Look at the Content-Type line, there is a charset set to UTF-8 there.

I tried and the magic happens. The accented characters, the opening of the exclamations, our famous ñ,… all of them started to show up.

The key is the line where the charset is set, I tested removing the others and the translation issue still worked.

Conclusion

Look for a tutorial that fits well for you and start setting up i18n in Django. Also get the documentation close to you and read it. My recommendation is that you should use the special utility libraries from Django at the beginning, until you learn all the details, which will avoid you problems. As you have read, I have described you how to set up the charset to UTF-8, for your translation files and how to dive deep to understand what is going on in the libraries.
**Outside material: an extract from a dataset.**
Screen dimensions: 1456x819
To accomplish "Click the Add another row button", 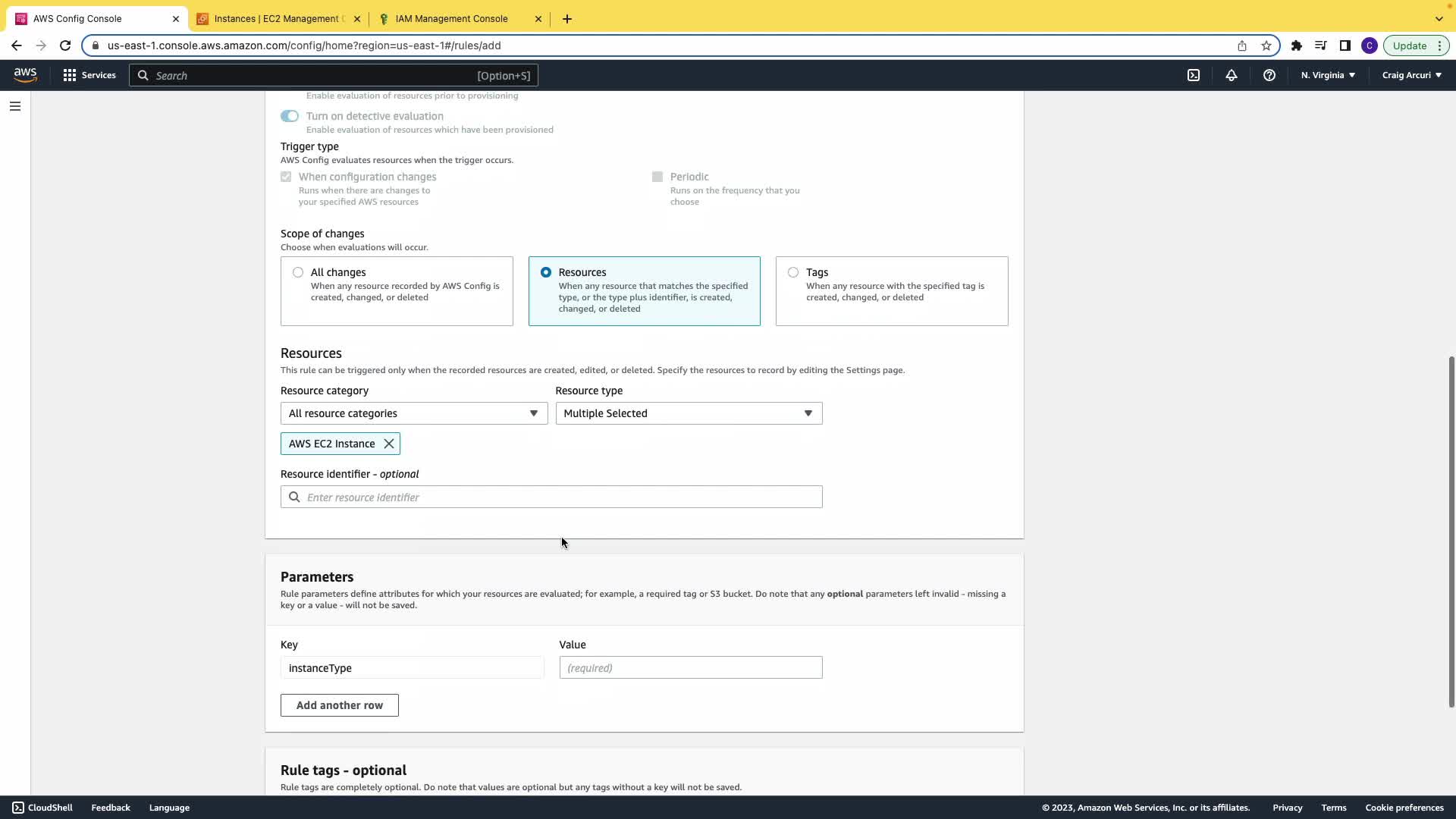I will click(339, 705).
In my case, not using the makemessages utility at the beginning, letting the library to set those values automatically was the issue. More if you think about it, that in all the tutorials I was reading, they clean up the files and remove these key values completely. In some tutorials, you are able to see some dots (‘…’), but it is difficult to figure out what they mean.

Remember to add the charset in the way that I have described. It was not easy to find out how to add it to the translation files.

There are more values that I have kept for now, I will fine-tune them later as soon as I see the impact that some of them will have in the different libraries. For the time being, they are like documentation of what it is possible to set up in the translation files.